Written exercise 1.
In the MongoSQL reference passage, what type is a literal integer that falls outside the 32-bit signed integer range?
Written exercise 2.
From the MongoSQL reference passage, extract the text from "We recommend that" up to and including "query. Using CAST()", character for character.

Selected passage.
● ● ● ● ● ● ●

MongoSQL does not support INTERSECT
or EXCEPT
set operations.
Expressions
Identifiers
Identifiers in MongoSQL refer to databases, tables, and columns.
MongoSQL identifiers support all UTF-8 characters except the null character \x00
.
In MongoSQL, some identifiers are restricted to avoid conflicts
with characters that have other semantic meaning; for an identifier to include such a character, it must be delimited,
that is, surrounded by double quotes or backticks.
For example, an identifier must be delimited if it begins with a digit or if it conflicts with a reserved keyword
(e.g. "10cent"
).
Identifiers are case-sensitive, whether delimited or not.
Aliases
Identifiers are used for all aliases in MongoSQL.
In most cases, MongoSQL returns an error if an alias is used more than once in the same clause.
The exception to this is that aliases can be repeated on both sides of a UNION ALL
.
This also applies to automatically generated aliases.
Keywords
MongoSQL keywords (such as SELECT
, FROM
, JOIN
, etc.) cannot be used as undelimited identifiers.
Literals
MongoSQL supports literals for booleans, null, numbers, and strings.
Strings are enclosed in single quotes.
To include a single quote character in a string literal, double it ('o''clock'
).
Literal integers are typed as INT
when within the 32-bit signed integer range and LONG
otherwise.
Literal floating point numbers or scientific notation numbers have type DOUBLE
.
Note
MongoSQL supports implicit type conversions of extended JSON-encoded strings
into their corresponding type. As MongoSQL supports all BSON types, and all
BSON types can be represented as extended JSON, you can include
literal values of any type in a query. That is, you can include an extended
JSON string value anywhere an expression is expected and MongoSQL automatically
converts to the corresponding literal type. For example, SELECT
'{"$numberInt": "1"}' + 2 FROM foo
interprets as SELECT 1 + 2 FROM foo
.
This is particularly useful for datetime literals. For example, SELECT * FROM
foo WHERE myDate > '{"$date": "1995-06-28T03:05:00.000Z"}'
.
We recommend that you use implicit extended JSON
instead of the
CAST()
function (or its shorthand operator, ::
) for writing
literal values. For example,
we don't recommend CAST('1995-06-28T03:05:00.000Z' AS TIMESTAMP)
to include a literal datetime value in a query. Using CAST()
or
::
is valid and works, but might have negative performance
implications, especially when used in a WHERE
clause. Extended
JSON implicit conversion doesn't have any negative performance
impact.

● ● ● ● ● ● ●

Provided material.
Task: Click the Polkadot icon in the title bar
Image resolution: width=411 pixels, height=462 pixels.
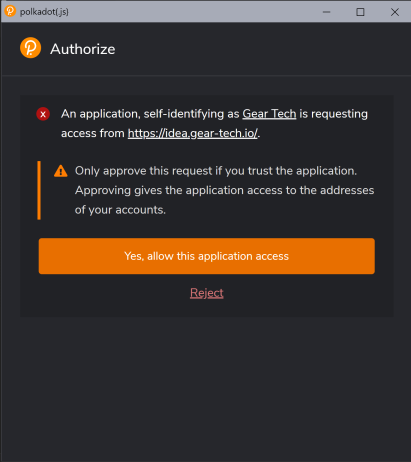Action: (10, 11)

● ● ● ● ● ● ●

Final result 1.
LONG

Final result 2.
We recommend that you use implicit extended JSON
instead of the
CAST()
function (or its shorthand operator, ::
) for writing
literal values. For example,
we don't recommend CAST('1995-06-28T03:05:00.000Z' AS TIMESTAMP)
to include a literal datetime value in a query. Using CAST()